Threshold of Notoriety

There was a time within the last century when people could get multiple first chances.

You could pack your bags and hit the open road. After about 20 miles, you’d be free. Free from judgement, free from expectations, free from the familiar and the routine. You could stop in at a diner and be greeted by people you’d never seen or heard of before.

One of the few ways you would be recognized is if you were running for office, were a distinguished diplomat, or were an outlaw. The rarity of these encounters were such that epic stories and legends revolved around these chance encounters.

But today, we are all famous in some way. We hear regularly about the YouTube star, the one-hit wonder actor, the kid that started an overnight billion-dollar company, but how about the instagram pic or video that made us famous for a day because we were breaking a keg-stand record? Or that throwback video your parents posted on social media of you cross-dressing when you were 7 years old and marked your social circle in college? Those memories became forever public when they hit the web, no longer something for you to keep for yourself and chuckle about while sipping on a beer.

Today, you pack your bags and hit the open road. After about 600 miles, you stop at a diner. The hostess recognizes you from a viral video of a guy scolding a dog for pooping inside the house, and refuses to seat you. She tweets about how she stood up for all puppies #puppydefenders by not letting you sit at the diner. You keep driving. You hit an international border where border police notice you’ve been flagged for animal cruelty and are taken into custody. Your mug shots after a long, depressing day are circulated through the media and discussed on primetime news (because bigger news doesn’t get viewers?…). “Aren’t you that puppy killer?”

The tough truth is, today we are not free anymore. We gave up that freedom when we gave up our privacy. A majority of us have not even noticed that we’ve given up one of the most important rights as a human. Consequentially, the cost of failure has risen drastically. One failure will ripple throughout your career and be retweeted for the rest of your social media life. The web remembers everything.

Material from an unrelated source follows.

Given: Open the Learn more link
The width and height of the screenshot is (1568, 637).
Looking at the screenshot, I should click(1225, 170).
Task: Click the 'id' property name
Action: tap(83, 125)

To safeguard against this hostile environment, people have started to enhance themselves with highly specialized meds to cope with their own “deficiencies” to keep up with the inhuman pressures of perfection imposed by the workplace. We need to be environmentally conscious, give to charities, be a “global” citizen and know where St. Tropez is, work on weekends, have 6 degrees and have written and published at least 5 pieces of work that have been cited in professional journals in our field, have a dog that we run with every morning before work, be a good “story teller”, be able to whip up a webapp while nailing a soufflé and singing “Let Her Go” simultaneously. We’ve prepped up hippies given ourselves iPhones to capture our HD pixel-perfect life and called ourselves hipsters.

With all this oversharing, how are we going to continue to coexist without becoming further repulsed by ourselves? We’ve had 2 options so far, 1) disconnect, or 2) raise our threshold for notoriety. If you’re reading this, you’ve probably been doing 2), increasing your tolerance for judgement, because there is just too much going on on the web and you feel out of control and begin to feel empathetic towards those who were condemned by the web because of a misconstrued past.